There’s much that’s familiar in the new American Heart Association guidelines to help clinicians manage cholesterol, the waxy, fatlike substance that can build up in arteries and cause heart attack and stroke. For one thing, they stress the power of a healthy lifestyle — plenty of exercise and leafy greens, absolutely no smoking — to control LDL (bad) cholesterol.
While HDL (good) cholesterol doesn't get much play, the growing trend in a “personalized” cholesterol approach does. In a nutshell, not all LDL numbers reflect the same risk of a dangerous blocked or hardened artery: Clinicians are encouraged to factor in risks such as high blood pressure, diabetes, smoking or a family history of heart disease in deciding which patients should be prescribed statins to bring down their LDL number. (The guidelines also highlight a few risk factors you might not have heard of: being South Asian, or, if you’re a woman, hitting menopause early or having had preeclampsia while pregnant.)
One of the biggest updates? The more aggressive use of statins is recommended, as well as the more extensive use of a newer class of drugs known as PCSK9 inhibitors, to more tightly control bad cholesterol for those with established cardiovascular disease.

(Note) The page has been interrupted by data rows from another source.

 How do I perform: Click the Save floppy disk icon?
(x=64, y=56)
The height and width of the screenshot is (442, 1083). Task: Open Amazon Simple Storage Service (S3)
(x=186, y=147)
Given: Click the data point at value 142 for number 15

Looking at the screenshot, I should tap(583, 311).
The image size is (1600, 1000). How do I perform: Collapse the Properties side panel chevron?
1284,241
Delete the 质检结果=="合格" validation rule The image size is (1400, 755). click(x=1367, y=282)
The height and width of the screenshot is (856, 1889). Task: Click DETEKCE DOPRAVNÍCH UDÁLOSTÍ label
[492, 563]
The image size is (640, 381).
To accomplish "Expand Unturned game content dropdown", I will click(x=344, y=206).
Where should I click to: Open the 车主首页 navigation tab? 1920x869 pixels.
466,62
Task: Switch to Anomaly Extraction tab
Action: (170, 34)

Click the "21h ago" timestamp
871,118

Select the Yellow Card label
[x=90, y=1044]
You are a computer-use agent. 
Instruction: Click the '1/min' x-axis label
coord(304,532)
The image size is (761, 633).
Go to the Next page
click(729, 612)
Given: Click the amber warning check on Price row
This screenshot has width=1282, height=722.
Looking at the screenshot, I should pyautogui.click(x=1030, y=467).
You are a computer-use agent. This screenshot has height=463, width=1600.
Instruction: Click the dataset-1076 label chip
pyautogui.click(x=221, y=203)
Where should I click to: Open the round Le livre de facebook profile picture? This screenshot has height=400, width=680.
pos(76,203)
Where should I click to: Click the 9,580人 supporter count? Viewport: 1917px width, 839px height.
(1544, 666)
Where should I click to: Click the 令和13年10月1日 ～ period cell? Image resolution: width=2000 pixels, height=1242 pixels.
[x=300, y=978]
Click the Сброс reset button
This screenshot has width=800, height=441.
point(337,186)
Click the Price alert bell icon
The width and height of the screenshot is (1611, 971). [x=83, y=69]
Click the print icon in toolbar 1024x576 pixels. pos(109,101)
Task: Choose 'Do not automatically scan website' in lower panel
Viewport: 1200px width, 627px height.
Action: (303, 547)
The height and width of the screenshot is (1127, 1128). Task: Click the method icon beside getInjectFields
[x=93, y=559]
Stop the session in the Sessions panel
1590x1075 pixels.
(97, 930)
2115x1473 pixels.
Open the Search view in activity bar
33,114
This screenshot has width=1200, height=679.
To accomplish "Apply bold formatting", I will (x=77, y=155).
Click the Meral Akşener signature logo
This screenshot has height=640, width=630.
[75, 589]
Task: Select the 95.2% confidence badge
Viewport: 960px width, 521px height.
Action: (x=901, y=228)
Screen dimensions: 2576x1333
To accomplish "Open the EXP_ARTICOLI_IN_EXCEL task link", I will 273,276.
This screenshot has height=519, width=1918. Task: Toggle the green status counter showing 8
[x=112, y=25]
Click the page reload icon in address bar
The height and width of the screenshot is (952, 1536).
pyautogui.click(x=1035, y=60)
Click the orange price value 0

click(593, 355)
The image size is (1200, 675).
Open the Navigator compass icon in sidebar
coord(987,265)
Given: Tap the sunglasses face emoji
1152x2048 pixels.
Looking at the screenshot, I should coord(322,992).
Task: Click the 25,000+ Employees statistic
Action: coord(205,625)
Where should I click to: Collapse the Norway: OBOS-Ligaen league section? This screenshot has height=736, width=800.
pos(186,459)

In fact, the new guidelines are downright prescriptive for this highest-risk group. If you're in it, and if your bad cholesterol level is 70 or more — and yes, 70 is a lower threshold than you might have heard before — the new recommendations specify that beyond statins, you should also be given the low-cost generic drug ezetimibe at the maximum dose. If after four to 12 weeks, ezetimibe fails to get the job done, they say a PCSK9 inhibitor should also be prescribed.
“Compared to 2013 [guidelines], this is a very new recommendation that nicely integrates new clinical trial evidence,” says Seth Martin, M.D., a preventive cardiologist at Johns Hopkins Medicine who led one of the major clinical trials’ driving recommendations for those with established cardiovascular disease. While PCSK9 inhibitors work differently from statins, both types of drugs increase the function of LDL receptors on the surface of the liver, helping the organ to pull more of the bad cholesterol out of your bloodstream, he explains. While Martin notes that the “the big concern with respect to PCSK9” previously had been the cost, drugmakers recently cut prices of some by more than half, putting the drugs more in reach for larger numbers of people.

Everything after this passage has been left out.